The OrangeLine Online, Vol. 2 Issue 6
June 23, 2005
An electronic newsletter for alumni and friends of West Virginia Wesleyan College
www.wvwc.edu


Destination: Jamaica


Faculty Travel Leaders: Kathy Gregg (professor of biology) and Carl Colson (professor of biology)

Shared by Kathy Gregg
Wesleyan's ninth trip to Jamaica was a terrific experience. After a week of intensive on-campus study, 21 students spent two weeks under the tutelage of Drs. Carl Colson and Kathy Gregg at the Hofstra University Marine Laboratory (HUML) in the small fishing village of Priory located on the scenic north coast. In the mornings we snorkeled in and around Lee Reef, Christopher Cove, Bat Cave, Bull Reef, and Drax Hall, seeing barracuda, squid, parrot fish, angel fish, peacock flounders lurking on the bottom, stingrays, little damsel fish attacking large humans to defend their territory, and so on. On several afternoons, we snorkeled the lagoon, finding numerous species of sea cucumbers, sea urchins, and starfish hiding in the sea grasses. One evening we went on a successful octopus hunt, sighting two of the elusive creatures. We experienced torrential rains that made a foot-deep pond of the field station lawn – TWICE.

We brought back dozens of living specimens to observe in the water table, from spiney puffer fish and dangerous long-spined sea urchins and stinging fire worms to the benign but colorful red, green, and brown macroalgae. We explored the rocky shore, where waves crashed and salt-loving plants and snails were plentiful and chitins stuck to the Pleistocene rock like glue. We climbed and snorkeled through the mangrove swamp, observing adaptations, like the soda-straw roots of black mangroves for living in low-oxygen soil. We explored a plantation Great House and the archeological site of Nueva Seville where Christopher Columbus was stranded for a year.

Other field trips took us strolling through the hills of Priory on a medicinal plant hike, climbing Dunn's River Falls, rafting the Martha Brae on bamboo rafts and hiking the wet limestone forest of the Cockpit Country.
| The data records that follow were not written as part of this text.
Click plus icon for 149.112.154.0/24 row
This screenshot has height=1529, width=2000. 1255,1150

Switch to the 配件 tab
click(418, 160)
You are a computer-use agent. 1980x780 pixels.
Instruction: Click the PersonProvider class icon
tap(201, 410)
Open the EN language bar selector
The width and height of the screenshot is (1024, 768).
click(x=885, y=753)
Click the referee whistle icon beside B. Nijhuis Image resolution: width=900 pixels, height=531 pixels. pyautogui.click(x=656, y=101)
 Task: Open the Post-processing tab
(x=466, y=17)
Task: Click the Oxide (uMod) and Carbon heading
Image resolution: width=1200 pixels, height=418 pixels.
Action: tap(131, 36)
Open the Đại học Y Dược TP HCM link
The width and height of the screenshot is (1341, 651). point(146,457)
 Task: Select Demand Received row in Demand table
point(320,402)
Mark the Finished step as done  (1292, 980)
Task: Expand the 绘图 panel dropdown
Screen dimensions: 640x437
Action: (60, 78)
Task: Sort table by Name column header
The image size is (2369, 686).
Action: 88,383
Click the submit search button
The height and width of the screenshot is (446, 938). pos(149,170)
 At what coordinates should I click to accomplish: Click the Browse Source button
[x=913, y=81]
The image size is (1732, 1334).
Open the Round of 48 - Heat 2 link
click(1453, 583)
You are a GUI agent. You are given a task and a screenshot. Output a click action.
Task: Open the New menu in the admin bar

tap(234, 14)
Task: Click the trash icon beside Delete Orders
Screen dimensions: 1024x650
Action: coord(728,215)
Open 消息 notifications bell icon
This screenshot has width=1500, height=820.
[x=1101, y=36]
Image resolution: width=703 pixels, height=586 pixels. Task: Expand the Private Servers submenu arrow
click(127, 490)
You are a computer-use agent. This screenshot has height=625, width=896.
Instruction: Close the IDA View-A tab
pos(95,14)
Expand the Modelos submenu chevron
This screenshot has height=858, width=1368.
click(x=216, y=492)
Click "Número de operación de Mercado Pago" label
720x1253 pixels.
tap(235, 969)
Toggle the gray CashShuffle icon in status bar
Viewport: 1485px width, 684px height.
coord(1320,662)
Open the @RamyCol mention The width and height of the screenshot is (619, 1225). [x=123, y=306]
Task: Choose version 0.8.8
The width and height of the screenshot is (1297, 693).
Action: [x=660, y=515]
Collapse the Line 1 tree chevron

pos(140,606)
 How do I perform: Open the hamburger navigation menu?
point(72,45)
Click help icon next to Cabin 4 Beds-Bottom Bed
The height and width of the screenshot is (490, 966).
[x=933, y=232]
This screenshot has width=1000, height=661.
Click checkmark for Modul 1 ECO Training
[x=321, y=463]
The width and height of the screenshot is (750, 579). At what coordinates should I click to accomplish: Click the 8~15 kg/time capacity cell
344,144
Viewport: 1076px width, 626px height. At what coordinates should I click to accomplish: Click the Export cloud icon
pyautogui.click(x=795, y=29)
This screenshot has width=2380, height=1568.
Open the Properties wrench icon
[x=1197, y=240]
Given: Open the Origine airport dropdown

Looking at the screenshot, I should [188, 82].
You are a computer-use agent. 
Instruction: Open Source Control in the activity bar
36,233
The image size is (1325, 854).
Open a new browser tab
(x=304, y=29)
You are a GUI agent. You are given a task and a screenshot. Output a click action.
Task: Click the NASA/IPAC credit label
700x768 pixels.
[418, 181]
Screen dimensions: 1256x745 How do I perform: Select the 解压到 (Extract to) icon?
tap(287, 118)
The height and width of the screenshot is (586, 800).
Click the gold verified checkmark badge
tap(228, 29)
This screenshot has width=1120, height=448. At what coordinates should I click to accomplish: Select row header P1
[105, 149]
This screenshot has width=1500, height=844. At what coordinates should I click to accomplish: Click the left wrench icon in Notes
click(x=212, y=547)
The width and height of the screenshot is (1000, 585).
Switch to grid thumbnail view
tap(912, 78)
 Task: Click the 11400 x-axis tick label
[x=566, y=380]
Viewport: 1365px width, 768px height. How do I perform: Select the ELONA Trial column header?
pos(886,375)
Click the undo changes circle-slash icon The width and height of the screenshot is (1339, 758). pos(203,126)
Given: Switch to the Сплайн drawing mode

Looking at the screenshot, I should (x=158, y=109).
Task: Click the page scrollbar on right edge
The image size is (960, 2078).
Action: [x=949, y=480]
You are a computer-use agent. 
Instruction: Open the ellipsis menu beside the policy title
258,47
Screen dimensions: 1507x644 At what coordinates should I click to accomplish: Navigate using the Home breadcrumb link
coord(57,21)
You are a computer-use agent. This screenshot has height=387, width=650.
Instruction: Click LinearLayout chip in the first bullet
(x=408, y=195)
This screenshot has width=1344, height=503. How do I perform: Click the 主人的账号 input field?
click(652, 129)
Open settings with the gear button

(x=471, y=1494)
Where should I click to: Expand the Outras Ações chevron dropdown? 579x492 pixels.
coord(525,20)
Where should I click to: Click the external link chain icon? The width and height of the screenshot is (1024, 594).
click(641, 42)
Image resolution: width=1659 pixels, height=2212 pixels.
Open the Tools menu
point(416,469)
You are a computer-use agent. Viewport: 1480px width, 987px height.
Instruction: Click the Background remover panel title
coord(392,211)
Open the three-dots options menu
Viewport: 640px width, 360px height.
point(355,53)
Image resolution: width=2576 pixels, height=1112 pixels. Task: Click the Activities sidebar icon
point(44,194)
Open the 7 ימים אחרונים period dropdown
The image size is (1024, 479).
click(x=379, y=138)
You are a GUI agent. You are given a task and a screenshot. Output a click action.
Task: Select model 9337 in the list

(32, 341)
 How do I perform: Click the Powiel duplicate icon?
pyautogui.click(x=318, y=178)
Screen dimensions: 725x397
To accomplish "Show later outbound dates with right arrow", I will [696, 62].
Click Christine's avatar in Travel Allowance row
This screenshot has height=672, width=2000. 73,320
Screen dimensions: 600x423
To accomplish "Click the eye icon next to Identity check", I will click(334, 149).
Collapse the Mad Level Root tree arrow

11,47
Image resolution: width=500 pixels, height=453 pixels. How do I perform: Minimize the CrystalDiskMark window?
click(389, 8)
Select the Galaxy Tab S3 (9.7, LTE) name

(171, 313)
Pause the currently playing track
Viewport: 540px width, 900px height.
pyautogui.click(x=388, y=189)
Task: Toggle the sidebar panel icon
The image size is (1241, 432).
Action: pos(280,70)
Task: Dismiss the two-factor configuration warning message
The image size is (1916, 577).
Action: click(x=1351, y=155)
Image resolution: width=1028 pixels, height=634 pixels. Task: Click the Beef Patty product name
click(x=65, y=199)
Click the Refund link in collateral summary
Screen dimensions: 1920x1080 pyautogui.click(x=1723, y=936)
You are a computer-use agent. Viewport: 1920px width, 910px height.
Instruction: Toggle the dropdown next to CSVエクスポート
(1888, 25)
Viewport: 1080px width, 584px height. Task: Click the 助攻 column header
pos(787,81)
The food was exotic: curried goat, spicy jerked chicken, ackee and salt fish, vanilla ice cream with grape nuts, and mangos, mangos, mangos. Errol, the local Rastafarian herbalist showed us how to make delicious soursop and chocolate drinks laced with Jamaican spices purchased in the open Brownstown Market up in the hills. Students taking the course for lab science credit wrote a short paper on a marine organism while those counting it toward global cultural studies wrote up fascinating interviews they each had with a Jamaican.

An all-day scavenger hunt on the next-to-the-last day brought in fresh specimens for the final lab test, which everyone passed with flying colors! And of course everyone bought something at the market in Ocho Rios where every vendor wanted you to “Just come in and see my booth, no charge, no pressure (ha).” Rest assured, we were a great help to the Jamaican economy! But most important, we experienced a culture greatly different from ours and learned a great deal about the interconnectedness of organisms in marine ecosystems.